» **Exercise**
Only the stretch below from the line holding "The width and" through the line holding "Enter fullscreen mode in video player" should be restated, word for word and with both ends included; pictures stay out.

──────── Exercise materials

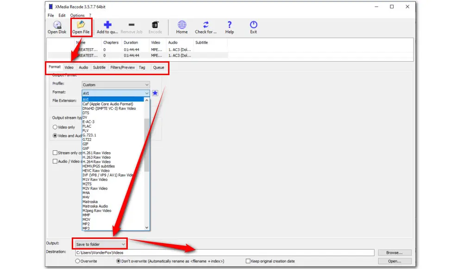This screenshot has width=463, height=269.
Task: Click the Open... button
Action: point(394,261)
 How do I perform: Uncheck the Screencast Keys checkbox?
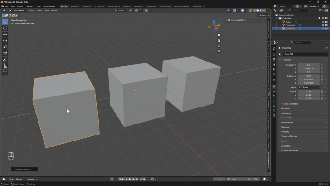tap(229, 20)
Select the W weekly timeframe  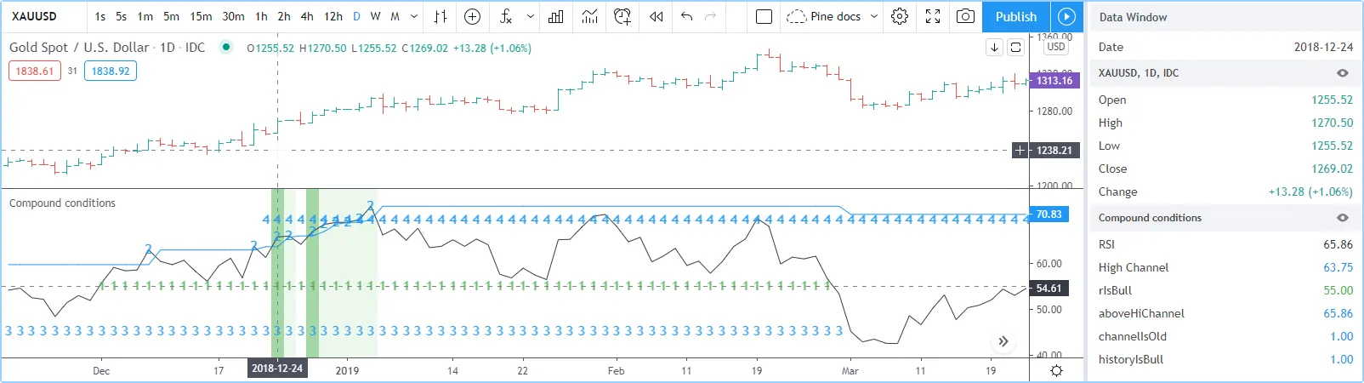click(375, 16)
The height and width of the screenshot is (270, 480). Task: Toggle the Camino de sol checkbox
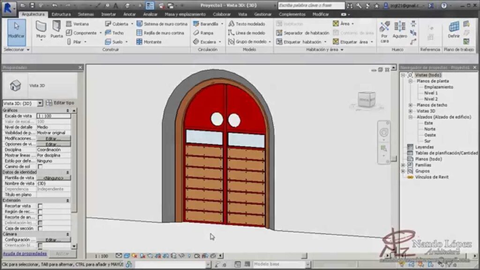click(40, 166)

────────────────
──────── Exercise materials

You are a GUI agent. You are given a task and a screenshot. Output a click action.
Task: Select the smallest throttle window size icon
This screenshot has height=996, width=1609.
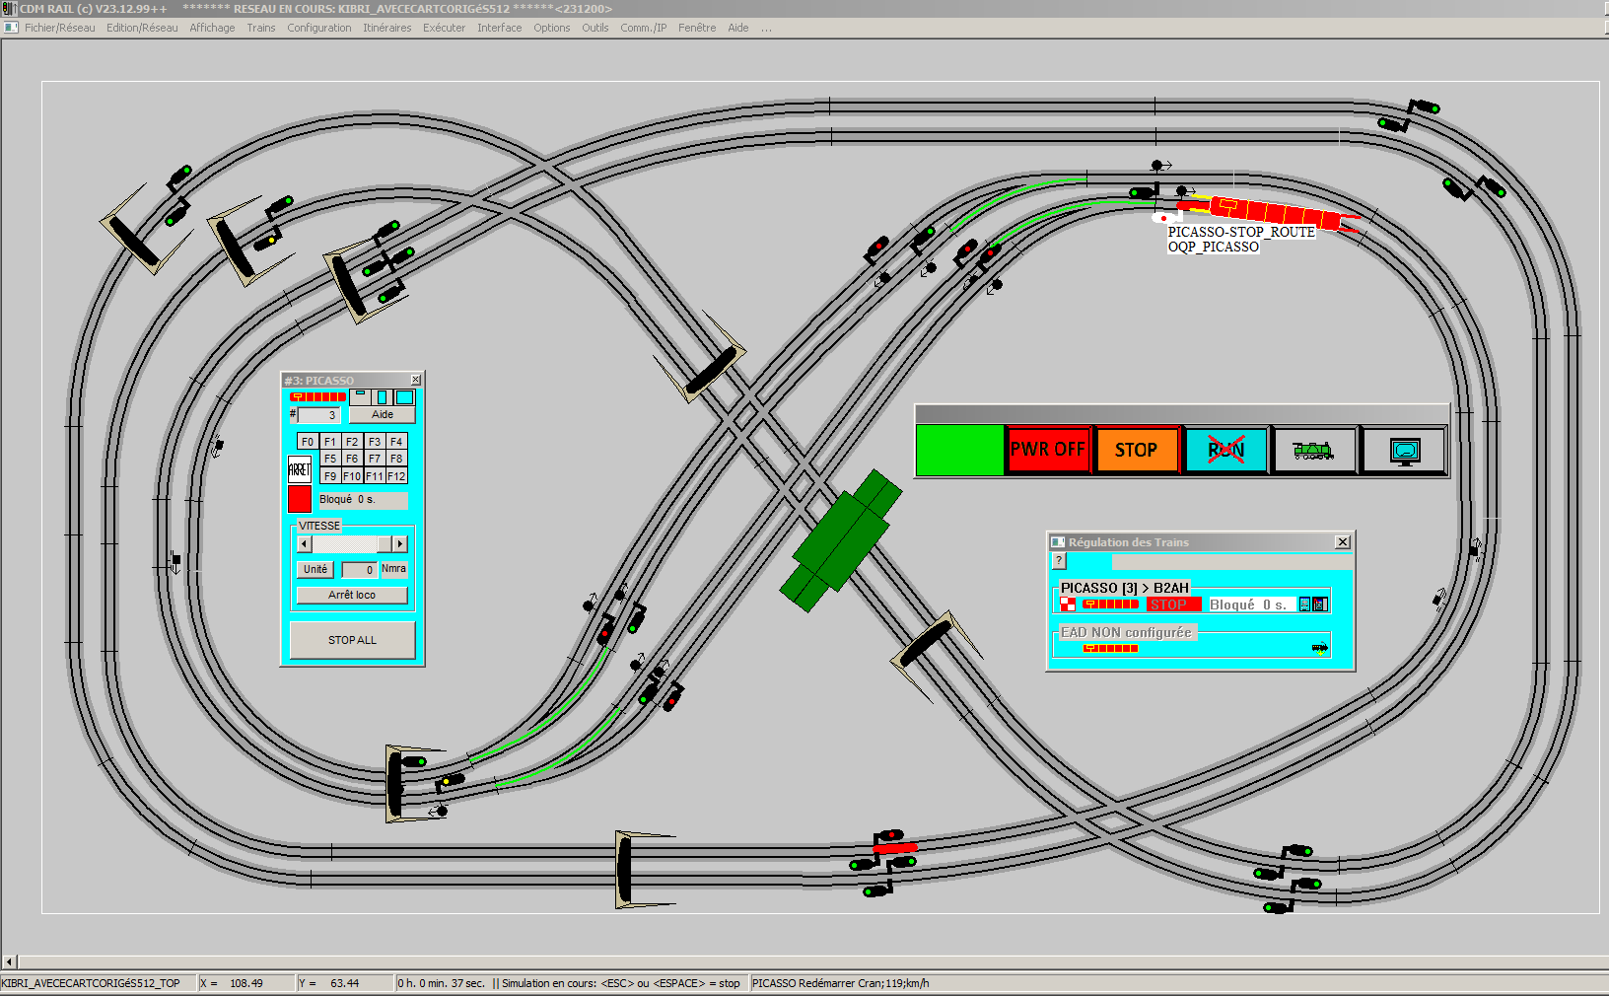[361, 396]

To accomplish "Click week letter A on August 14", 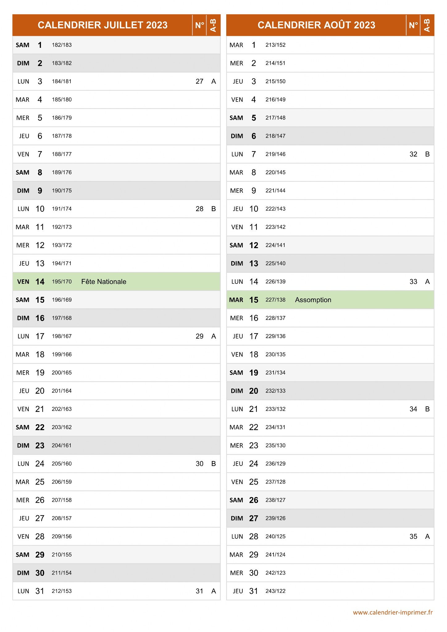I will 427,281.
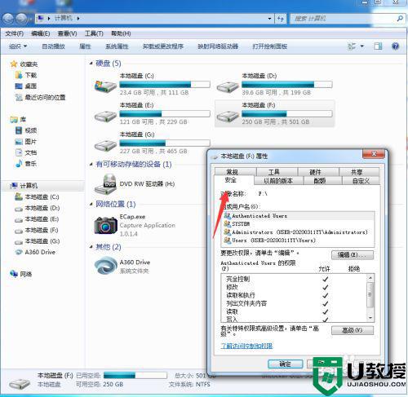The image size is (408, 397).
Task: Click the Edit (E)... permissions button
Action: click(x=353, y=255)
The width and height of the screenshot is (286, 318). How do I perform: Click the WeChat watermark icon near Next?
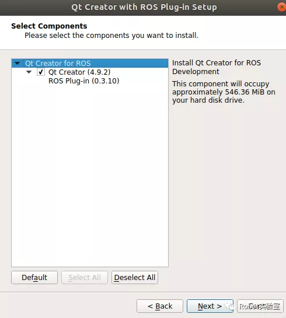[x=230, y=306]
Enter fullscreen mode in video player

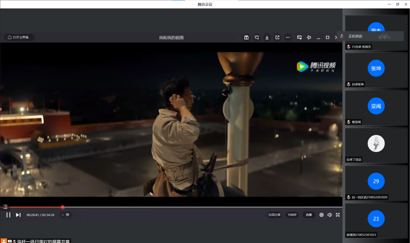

────────────────
──────── Exercise materials

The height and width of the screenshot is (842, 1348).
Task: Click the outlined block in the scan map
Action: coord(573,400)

────────────────

» **Solution**
The width and height of the screenshot is (286, 318). How do I perform: Click the WeChat watermark icon near Next?
[x=230, y=306]
Enter fullscreen mode in video player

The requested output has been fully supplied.